Once you have your PySpark Dataframe ready, you can run SQL queries using spark.sql:

>>> from pyspark.sql import SparkSession
>>> spark = SparkSession.builder.appName("demo").getOrCreate()
>>> df = read_parquet("hf://datasets/BAAI/Infinity-Instruct/7M/*.parquet", columns=["source"])
>>> spark.sql("SELECT source, count(*) AS total FROM {df} GROUP BY source ORDER BY total DESC", df=df).show()
+--------------------+-------+
|              source|  total|
+--------------------+-------+
|                flan|2435840|
|          Subjective|1342427|
|      OpenHermes-2.5| 855478|
|            MetaMath| 690138|
|      code_exercises| 590958|
|Orca-math-word-pr...| 398168|
|          code_bagel| 386649|
|        MathInstruct| 329254|
|python-code-datas...|  88632|
|instructional_cod...|  82920|
|        CodeFeedback|  79513|
|self-oss-instruct...|  50467|
|Evol-Instruct-Cod...|  43354|
|CodeExercise-Pyth...|  27159|
|code_instructions...|  23130|
|  Code-Instruct-700k|  10860|
|Glaive-code-assis...|   9281|
|python_code_instr...|   2581|
|Python-Code-23k-S...|   2297|
+--------------------+-------+

Write

We also provide a helper function to write datasets in a distributed manner to a Hugging Face repository.

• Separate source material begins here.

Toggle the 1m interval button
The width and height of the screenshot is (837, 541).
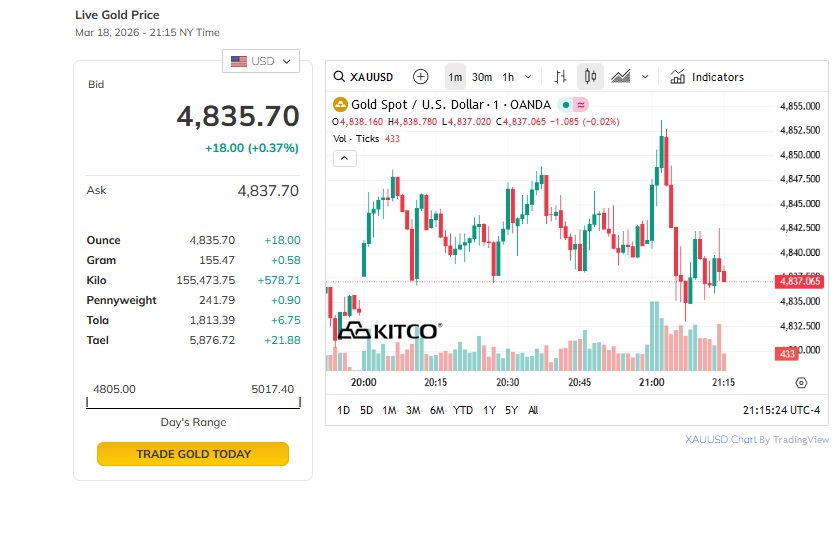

You can write a PySpark Dataframe to Hugging Face using this write_parquet helper function based on the huggingface_hub API. In particular it uses the preupload_lfs_files utility to upload Parquet files in parallel in a distributed manner, and only commits the files once theyโ€™re all uploaded:

import math
import pickle
import tempfile
from functools import partial
from typing import Iterator, Optional

import pyarrow as pa
import pyarrow.parquet as pq
from huggingface_hub import CommitOperationAdd, HfFileSystem
from pyspark.sql.dataframe import DataFrame
from pyspark.sql.pandas.types import from_arrow_schema, to_arrow_schema


def _preupload(iterator: Iterator[pa.RecordBatch], path: str, schema: pa.Schema, filesystem: HfFileSystem, row_group_size: Optional[int] = None, **kwargs) -> Iterator[pa.RecordBatch]:
    resolved_path = filesystem.resolve_path(path)
    with tempfile.NamedTemporaryFile(suffix=".parquet") as temp_file:
        with pq.ParquetWriter(temp_file.name, schema=schema, **kwargs) as writer:
            for batch in iterator:
                writer.write_batch(batch, row_group_size=row_group_size)
        addition = CommitOperationAdd(path_in_repo=temp_file.name, path_or_fileobj=temp_file.name)
        filesystem._api.preupload_lfs_files(repo_id=resolved_path.repo_id, additions=[addition], repo_type=resolved_path.repo_type, revision=resolved_path.revision)
    yield pa.record_batch({"addition": [pickle.dumps(addition)]}, schema=pa.schema({"addition": pa.binary()}))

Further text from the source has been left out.